Однако, задавая невинный вопрос о месте для рождения детей, Долли затронула больное место в отношениях Анны с Вронским. И несколько позже, наедине с Долли, Вронский обращается к ней за помощью в мучающем его вопросе.
– Мы соединены самыми святыми для нас узами любви. У нас есть ребенок, у нас могут быть еще дети. Но закон и все условия нашего положения таковы, что являются тысячи компликаций, которых она теперь, отдыхая душой после всех страданий и испытаний, не видит и не хочет видеть. И это понятно. Но я не могу не видеть. Моя дочь по закону – не моя дочь, а Каренина. Я не хочу этого обмана! – сказал он с энергическим жестом отрицания и мрачно-вопросительно посмотрел на Дарью Александровну. […]
– И завтра родится сын, мой сын, и он по закону – Каренин, он не наследник ни моего имени, ни моего состояния, и как бы мы счастливы ни были в семье и сколько бы у нас ни было детей, между мною и ими нет связи. Они Каренины. Вы поймите тягость и ужас этого положения! Я пробовал говорить про это Анне. Это раздражает ее. […]

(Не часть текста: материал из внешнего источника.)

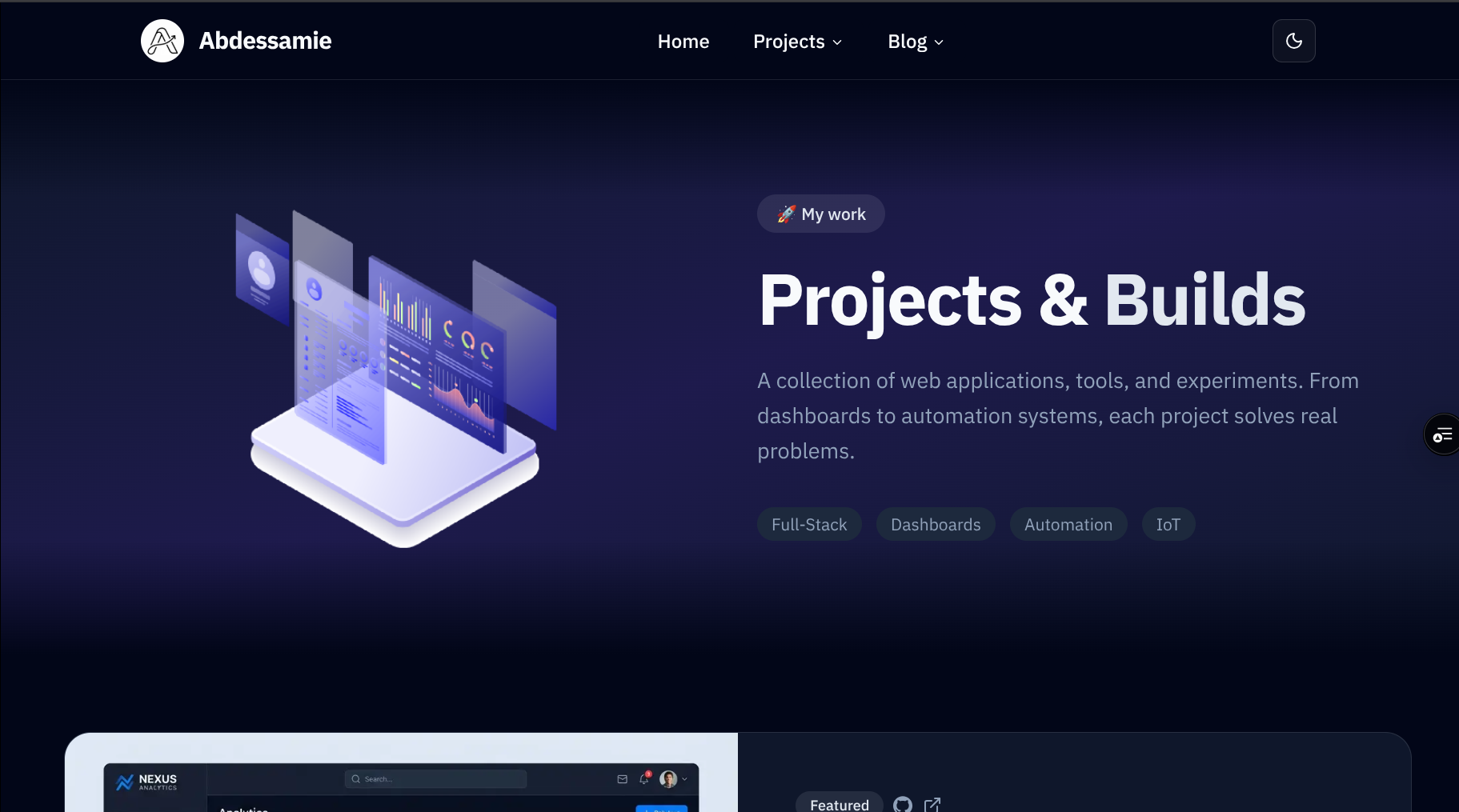Click the Nexus Analytics logo in the preview
1459x812 pixels.
[147, 782]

– Главное же то, что, работая, необходимо иметь убеждение, что дело мое не умрет со мною, что у меня будут наследники, – а этого у меня нет. […] Помогите мне уговорить ее писать ему и требовать развода! (ч. 6, гл. 21, т. 9: 227–228)
Вронский прекрасно видит состояние Анны – «она счастлива настоящим» – но он понимает, что жизнь не может остановиться, есть завтрашний день: «– я боюсь того, что ожидает нас… […] Но может ли это так продолжаться? Хорошо ли, дурно ли мы поступили, это другой вопрос; но жребий брошен, и мы связаны на всю жизнь» (с. 226–227). Долли обещает поговорить с Анной, но беседа с Вронским возбудила в ее душе сомнение: «А счастлива ли Анна?» И предвидя разговор с ней, Долли вдруг вспоминает «странную новую привычку Анны щуриться»: «Точно она на свою жизнь щурится, чтобы не видеть» (с. 229).

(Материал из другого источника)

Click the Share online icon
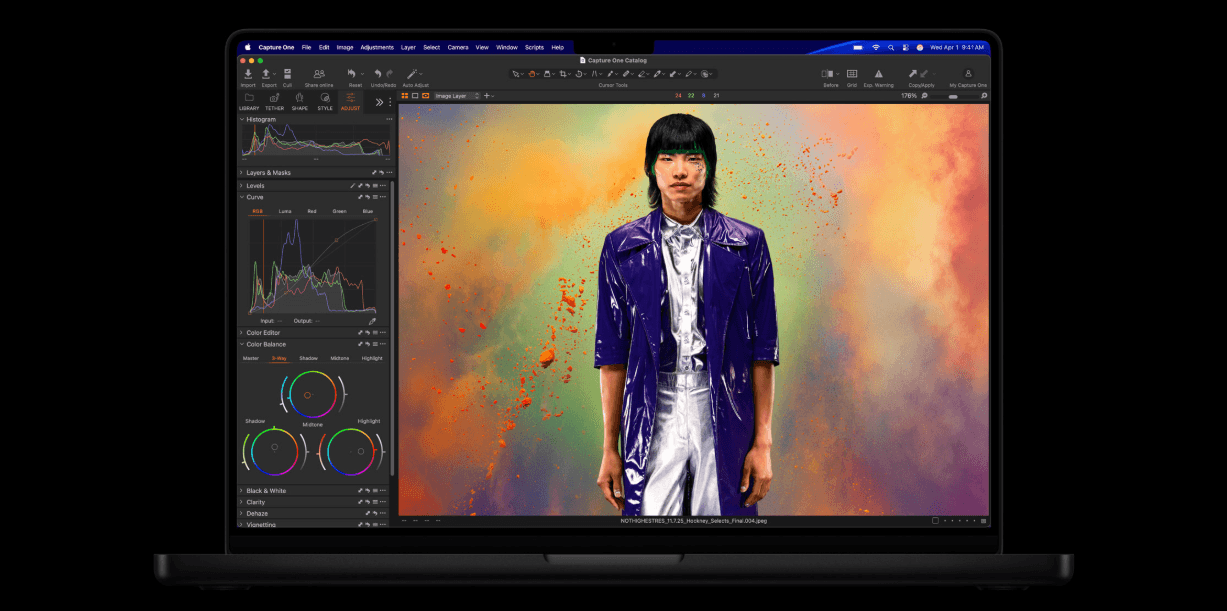The width and height of the screenshot is (1227, 611). coord(319,73)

Вечером, наконец, представляется возможность для задушевного разговора между Анной и ее невесткой Долли. Но разговор завязывается с трудом.

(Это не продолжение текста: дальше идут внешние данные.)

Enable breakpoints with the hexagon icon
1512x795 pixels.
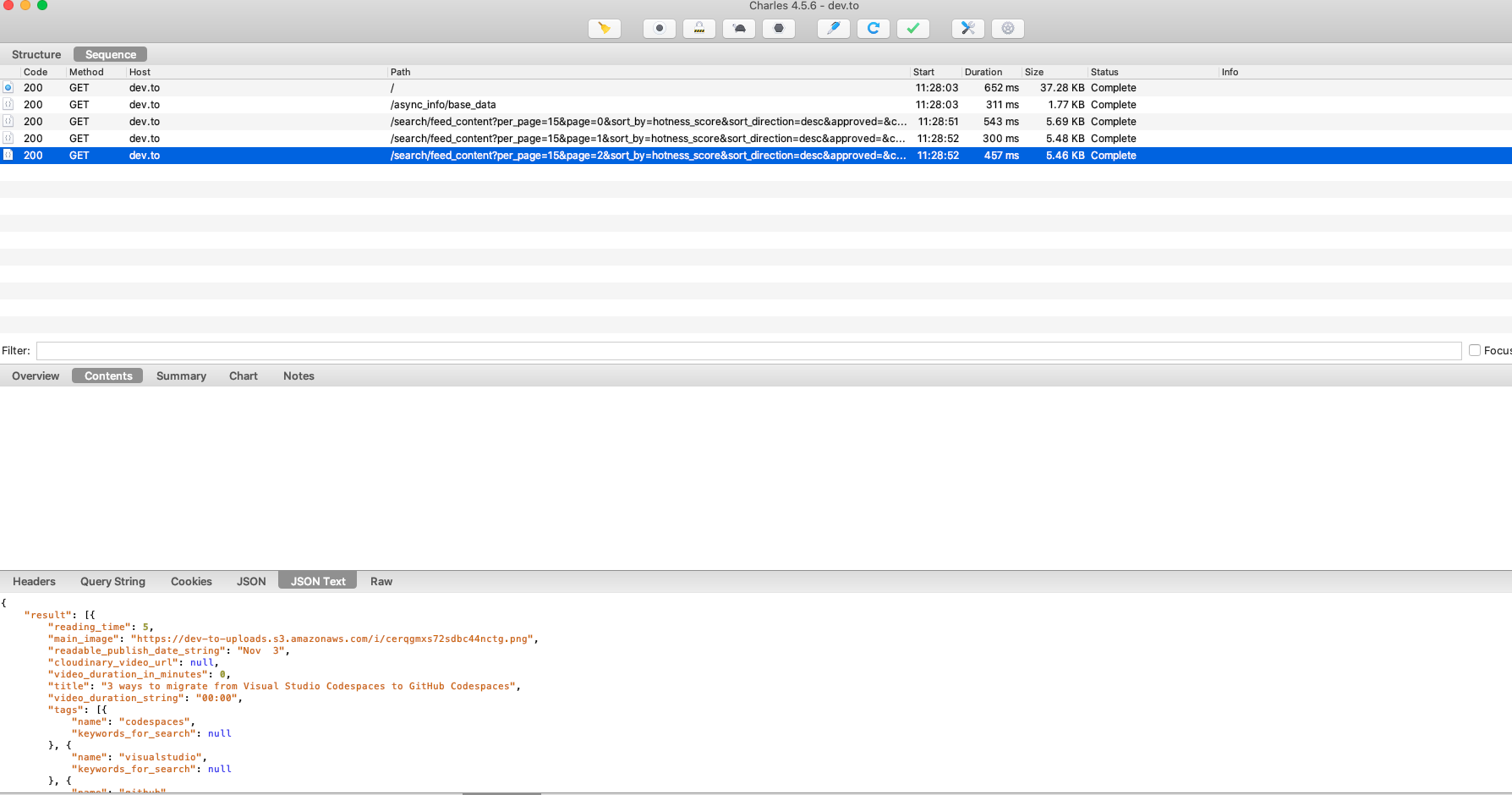(778, 29)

В продолжении дня несколько раз Анна начинала разговоры о задушевных делах и каждый раз, сказав несколько слов, останавливалась. «После, наедине все переговорим. Мне столько тебе нужно сказать», говорила она.
Теперь они были наедине, и Анна не знала, о чем говорить (ч. 6, гл. 23, т. 9: 237).
Долли старается приблизиться к разговору, но не знает даже, как назвать Вронского.
– Но ты мне скажи про себя. Мне с тобой длинный разговор. И мы говорили с… – Долли не знала, как его назвать. Ей было неловко называть его и графом и Алексей Кириллычем.
– С Алексеем, – сказала Анна, – я знаю, что вы говорили. Но я хотела спросить тебя прямо, что ты думаешь обо мне, о моей жизни?
– Как так вдруг сказать? Я, право, не знаю (с. 237–238).
Анна начинает жаловаться на одиночество в деревне, на которое она обречена, между тем как Вронский имеет возможность на социальную жизнь («Разумеется, я насильно не удержу его. Я и не держу. Нынче скачки, его лошади скачут, он едет» – с. 238). Но когда Долли поднимает вопрос о разводе и выражает желание Вронского узаконить свою дочь («он хочет, чтобы дети ваши имели имя»), Анна вдруг сопротивляется:
– Какие же дети? – не глядя на Долли и щурясь, сказала Анна.
– Ани и будущие…
– Это он может быть спокоен, у меня не будет больше детей.
– Как же ты можешь сказать, что не будет?..
– Не будет, потому что я этого не хочу.
И, несмотря на все свое волнение, Анна улыбнулась, заметив наивное выражение любопытства, удивления и ужаса на лице Долли.
– Мне доктор сказал после моей болезни. . . . . . . . . . . . (ч. 6, гл. 23, т. 9: 239)[8].
8
Толстой опускает, заменяя многоточием, медицинские детали контрацепции.